The irony of an author incorporating AI-generated falsehoods into a book on AI’s reality-skewing effects is not lost on Rosenbaum. “I appreciate the book getting some attention, but this would not have been my choice about how to get it,” he said.
While that irony is “uncomfortable,” he’s quick to spin it as “also instructive. The fact that someone writing critically about AI and verification could still encounter these failures tells you how pervasive and persuasive these systems have become.” Rosenbaum’s own issue with AI “demonstrates the problem more vividly than any abstract argument could,” he said.

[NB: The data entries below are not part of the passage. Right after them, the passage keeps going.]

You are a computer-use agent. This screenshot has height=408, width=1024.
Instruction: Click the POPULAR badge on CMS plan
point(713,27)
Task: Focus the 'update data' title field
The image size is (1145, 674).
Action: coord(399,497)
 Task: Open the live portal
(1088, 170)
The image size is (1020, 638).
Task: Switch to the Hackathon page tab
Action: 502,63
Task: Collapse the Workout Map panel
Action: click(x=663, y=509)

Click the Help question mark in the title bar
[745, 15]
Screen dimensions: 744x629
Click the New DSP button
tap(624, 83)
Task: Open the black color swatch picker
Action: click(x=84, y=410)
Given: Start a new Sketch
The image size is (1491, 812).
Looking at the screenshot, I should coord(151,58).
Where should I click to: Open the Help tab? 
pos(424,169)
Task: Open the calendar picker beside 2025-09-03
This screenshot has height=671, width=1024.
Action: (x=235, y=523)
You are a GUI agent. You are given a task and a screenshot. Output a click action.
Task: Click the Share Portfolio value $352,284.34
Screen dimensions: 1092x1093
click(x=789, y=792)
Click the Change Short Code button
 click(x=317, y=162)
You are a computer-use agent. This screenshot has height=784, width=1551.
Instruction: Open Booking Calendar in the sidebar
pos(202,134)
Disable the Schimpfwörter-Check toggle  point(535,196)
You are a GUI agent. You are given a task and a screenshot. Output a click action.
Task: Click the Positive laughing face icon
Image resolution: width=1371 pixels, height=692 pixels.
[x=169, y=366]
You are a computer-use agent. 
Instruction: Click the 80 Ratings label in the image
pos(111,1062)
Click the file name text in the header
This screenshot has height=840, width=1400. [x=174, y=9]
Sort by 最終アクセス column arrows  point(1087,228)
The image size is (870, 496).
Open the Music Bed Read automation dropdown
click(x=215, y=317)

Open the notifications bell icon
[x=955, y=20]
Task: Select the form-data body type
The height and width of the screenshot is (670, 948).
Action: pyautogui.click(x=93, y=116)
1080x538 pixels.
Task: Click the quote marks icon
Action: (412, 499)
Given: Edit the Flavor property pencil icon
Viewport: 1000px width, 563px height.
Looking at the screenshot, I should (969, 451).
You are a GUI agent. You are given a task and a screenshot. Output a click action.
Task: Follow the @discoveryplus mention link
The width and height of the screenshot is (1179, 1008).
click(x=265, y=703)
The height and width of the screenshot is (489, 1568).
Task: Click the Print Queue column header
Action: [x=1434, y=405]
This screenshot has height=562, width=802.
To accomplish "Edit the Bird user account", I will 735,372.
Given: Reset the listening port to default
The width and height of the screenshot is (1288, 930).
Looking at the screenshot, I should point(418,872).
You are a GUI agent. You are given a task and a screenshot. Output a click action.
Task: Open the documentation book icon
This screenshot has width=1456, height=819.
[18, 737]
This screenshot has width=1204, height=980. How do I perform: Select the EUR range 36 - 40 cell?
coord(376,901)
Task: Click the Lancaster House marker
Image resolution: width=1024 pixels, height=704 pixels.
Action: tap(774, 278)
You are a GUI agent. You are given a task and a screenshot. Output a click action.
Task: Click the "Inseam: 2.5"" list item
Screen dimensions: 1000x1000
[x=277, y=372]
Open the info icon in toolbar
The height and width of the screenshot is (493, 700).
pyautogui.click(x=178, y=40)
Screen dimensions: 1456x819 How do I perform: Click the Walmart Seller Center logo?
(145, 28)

Perhaps. But if we accept this take, every avoidably obvious mess in the world might be a disguised good because it really helps illuminate the huge mistake. And that can’t be right; sometimes “negligence” is just that.
When asked directly how he could succumb to some of the AI-related problems his own book warns about, Rosenbaum described what sounds like a dysfunctional relationship with a charming charlatan.
“It leaves you… uncomfortable almost any time you’re using it,” he said of its tendency to ignore clear instructions.
“I’ve never fought with tech before this, honestly,” he said at another point. “And I use it extensively.”